Required action: No pictures go in the copy. Restate, word for word, each line from the one containing "The height and" through the last line below.
[Information provided Boundary: Start]
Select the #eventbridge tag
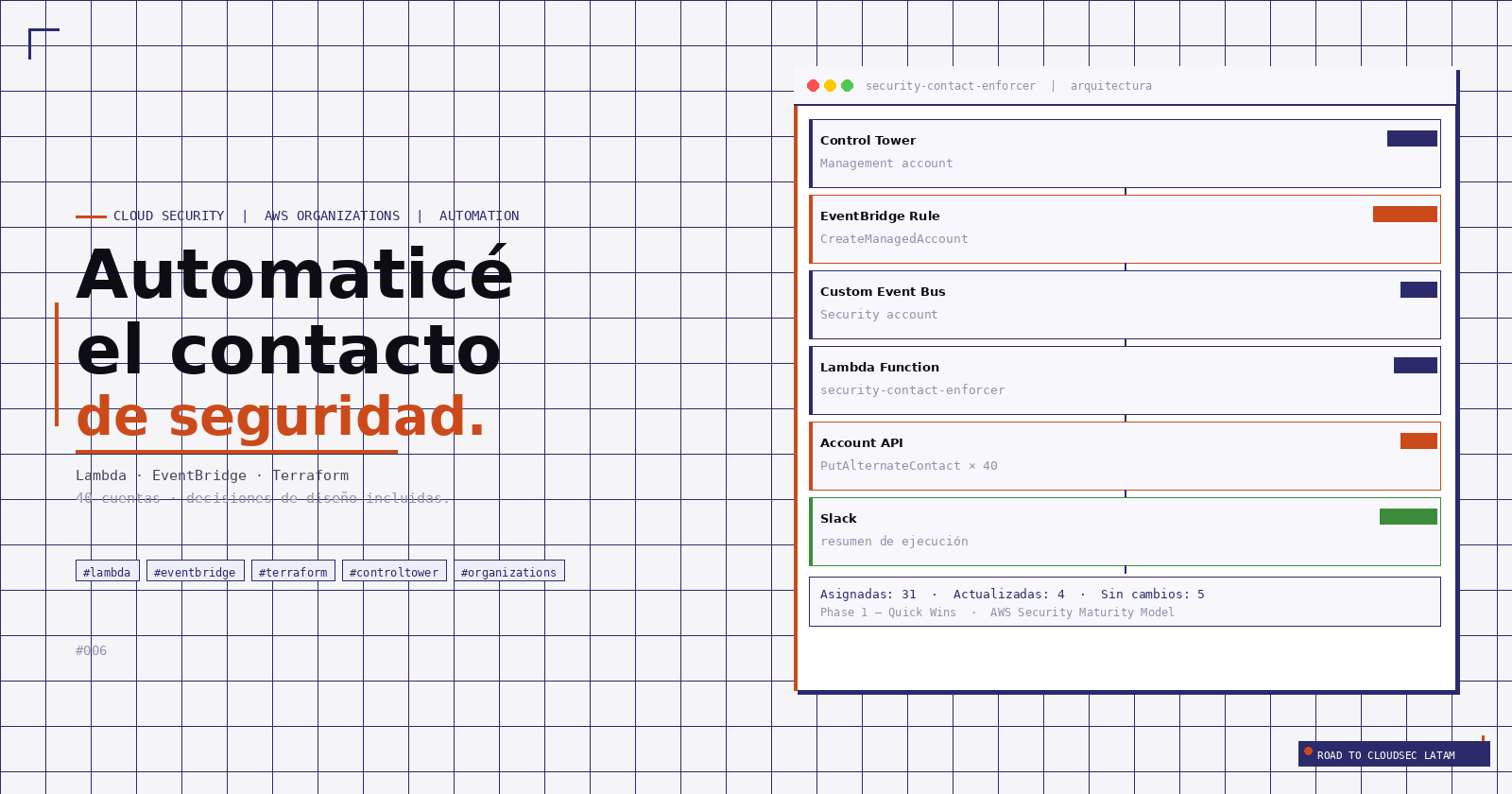Viewport: 1512px width, 794px height. coord(196,571)
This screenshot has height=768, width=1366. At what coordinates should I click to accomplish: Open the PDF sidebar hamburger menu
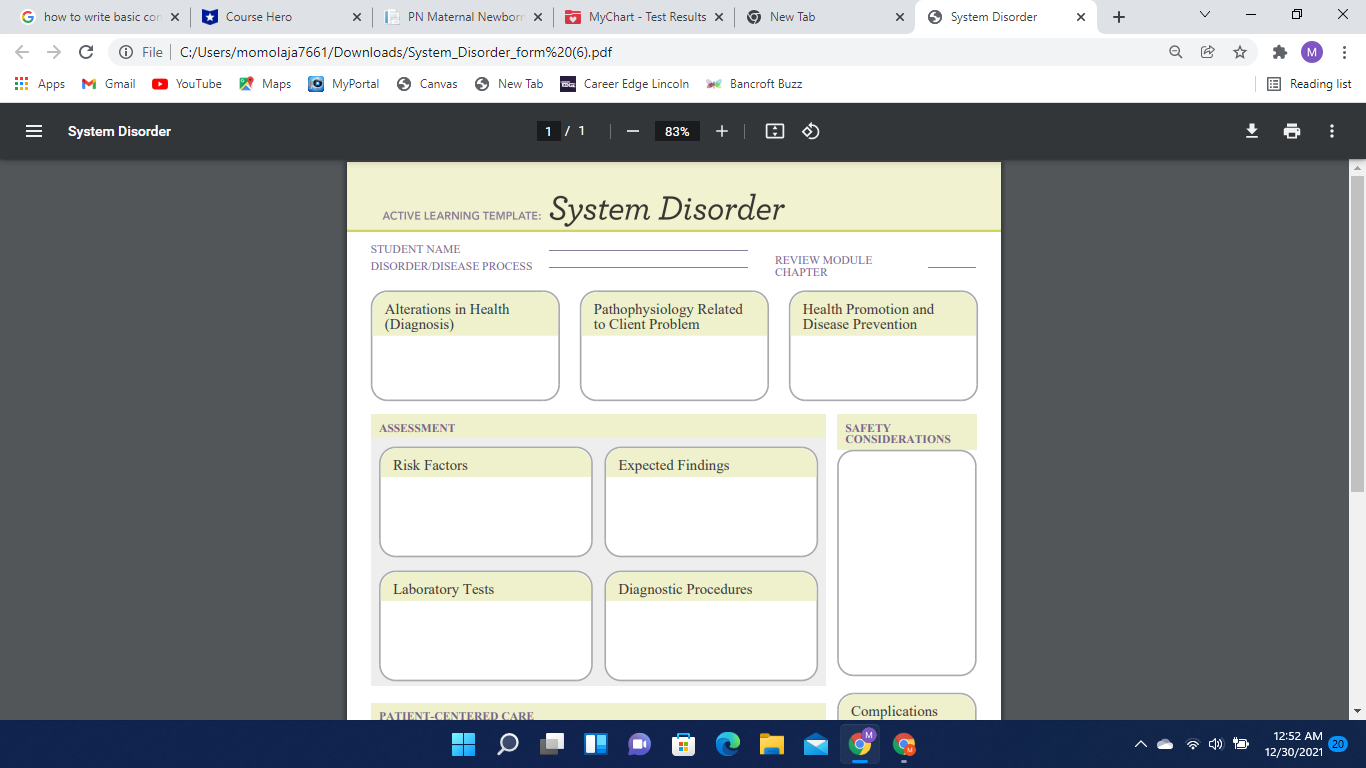coord(33,131)
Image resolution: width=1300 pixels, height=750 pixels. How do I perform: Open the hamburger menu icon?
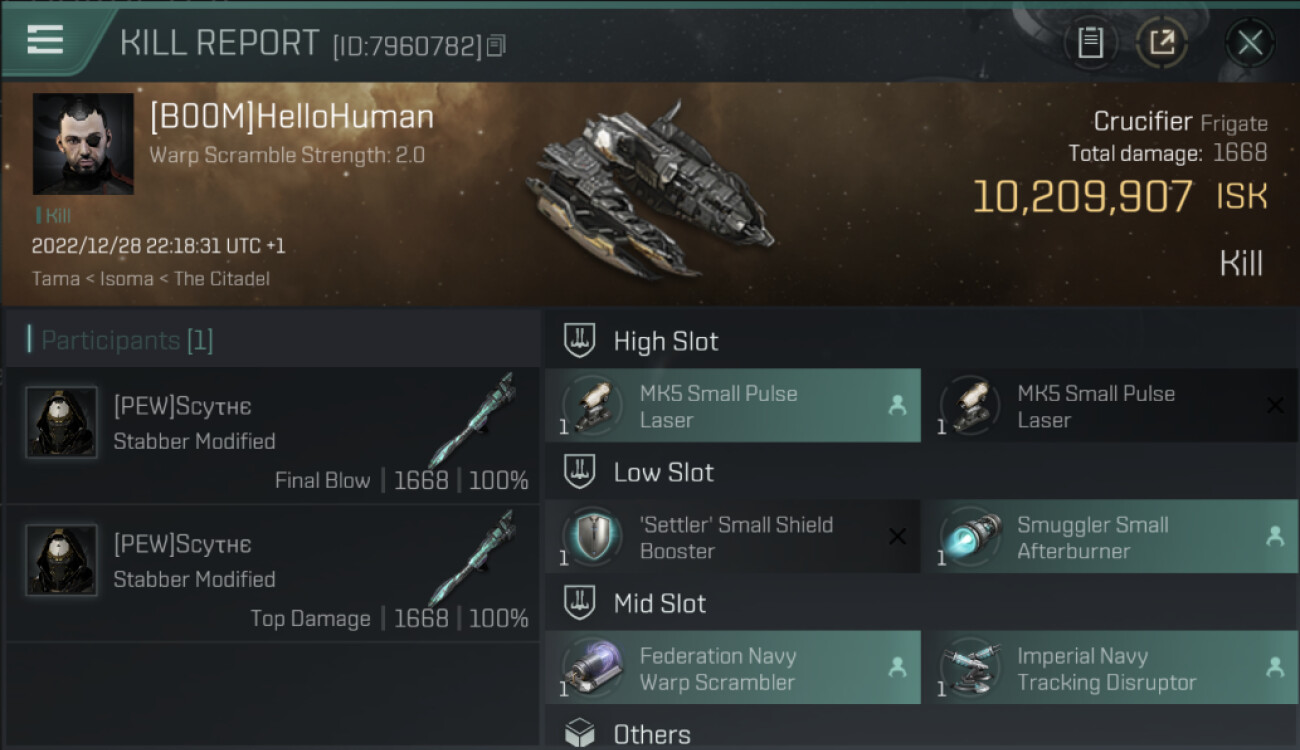45,40
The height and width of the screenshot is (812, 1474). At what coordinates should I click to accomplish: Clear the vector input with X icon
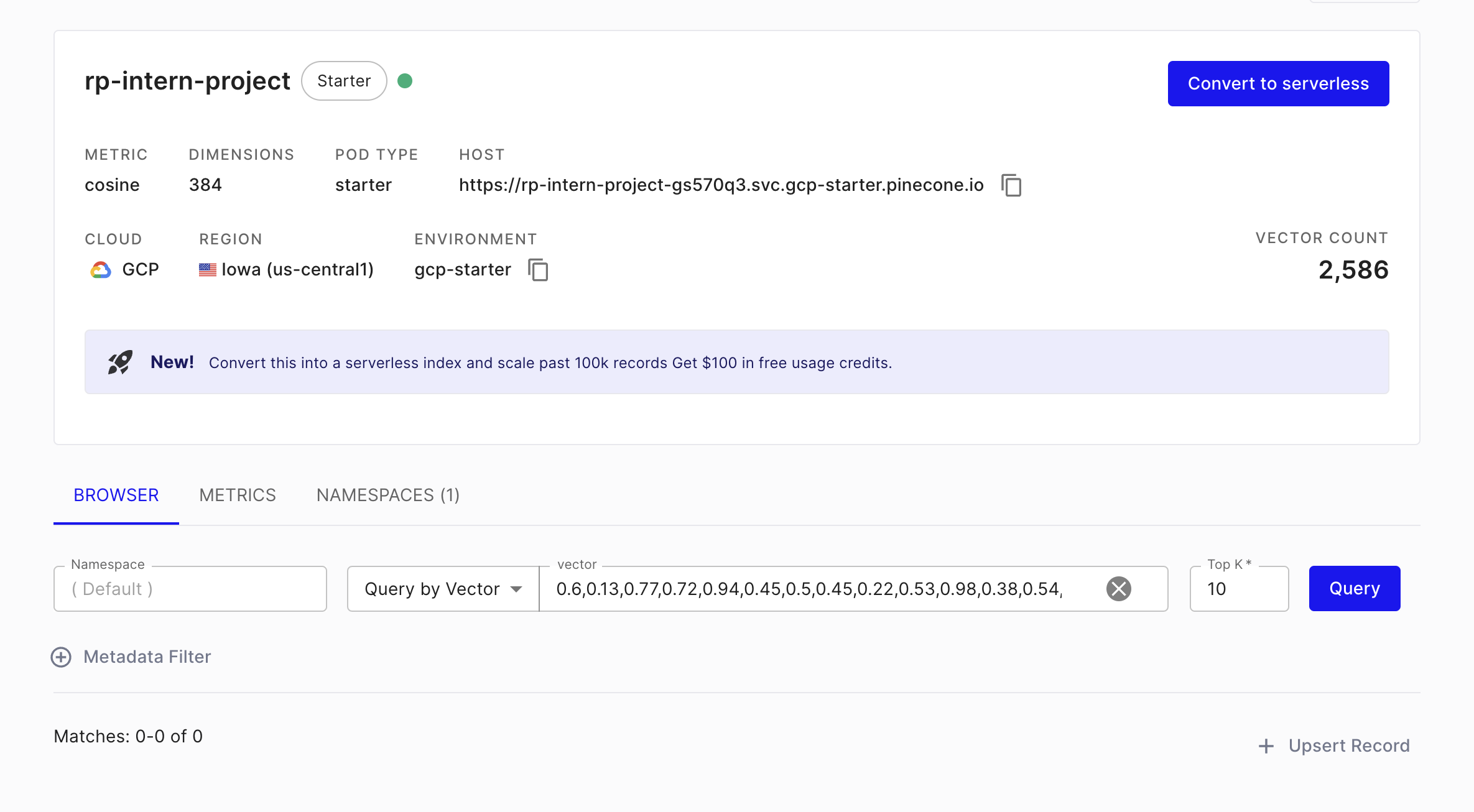click(x=1118, y=589)
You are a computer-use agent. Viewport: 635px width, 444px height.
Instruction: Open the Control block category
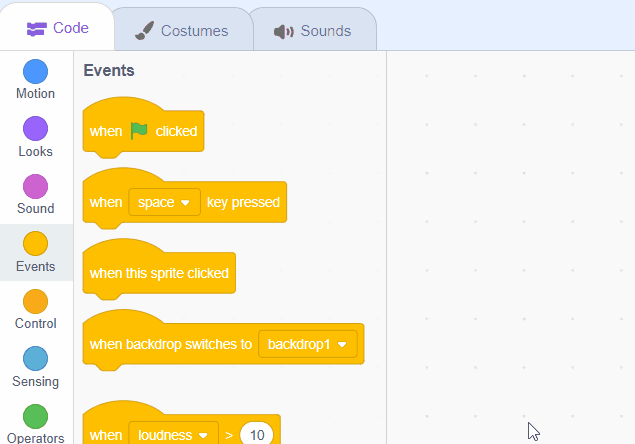pyautogui.click(x=35, y=302)
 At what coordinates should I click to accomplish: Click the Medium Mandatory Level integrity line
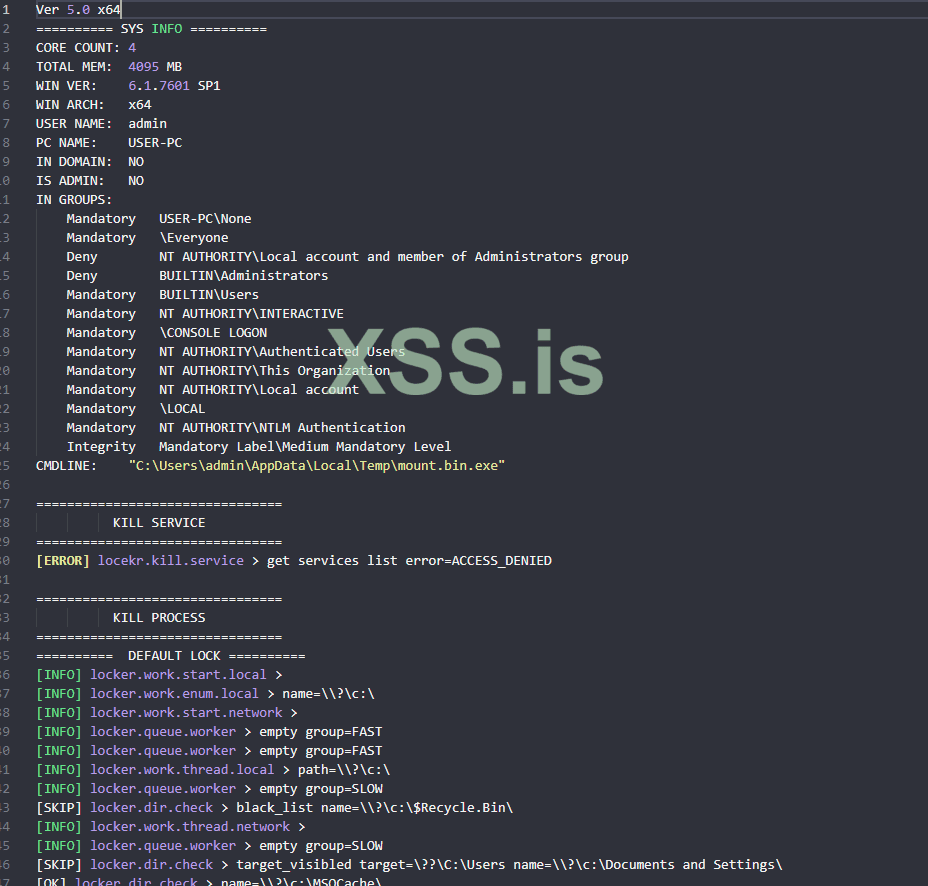[x=305, y=446]
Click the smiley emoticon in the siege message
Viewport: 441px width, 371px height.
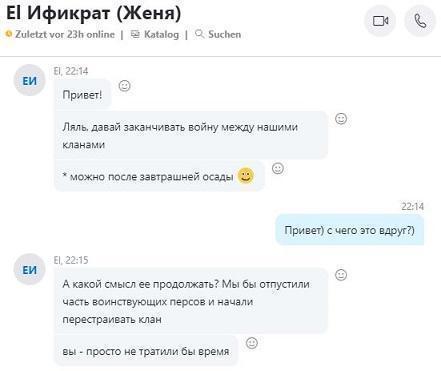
[Information provided Boundary: End]
Response to this task:
The height and width of the screenshot is (812, 1474). At what coordinates should I click to accomplish: Clear the vector input with X icon
click(x=1118, y=589)
You are a computer-use agent. Viewport: 635px width, 444px height.
Instruction: Open the Control block category
pyautogui.click(x=35, y=302)
 At what coordinates should I click to accomplish: Click the Medium Mandatory Level integrity line
[x=305, y=446]
Click the smiley emoticon in the siege message
Viewport: 441px width, 371px height.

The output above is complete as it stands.